**Task directions**: Can you copy the material below line for line, without changing a single character?

**Task material**:
━━━━━━
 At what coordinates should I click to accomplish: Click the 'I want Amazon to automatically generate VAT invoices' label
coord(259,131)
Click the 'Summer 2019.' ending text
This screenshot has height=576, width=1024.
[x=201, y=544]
━━━━━━
**Output for this exercise**:
 At what coordinates should I click to accomplish: Click the 'I want Amazon to automatically generate VAT invoices' label
coord(259,131)
Click the 'Summer 2019.' ending text
This screenshot has height=576, width=1024.
[x=201, y=544]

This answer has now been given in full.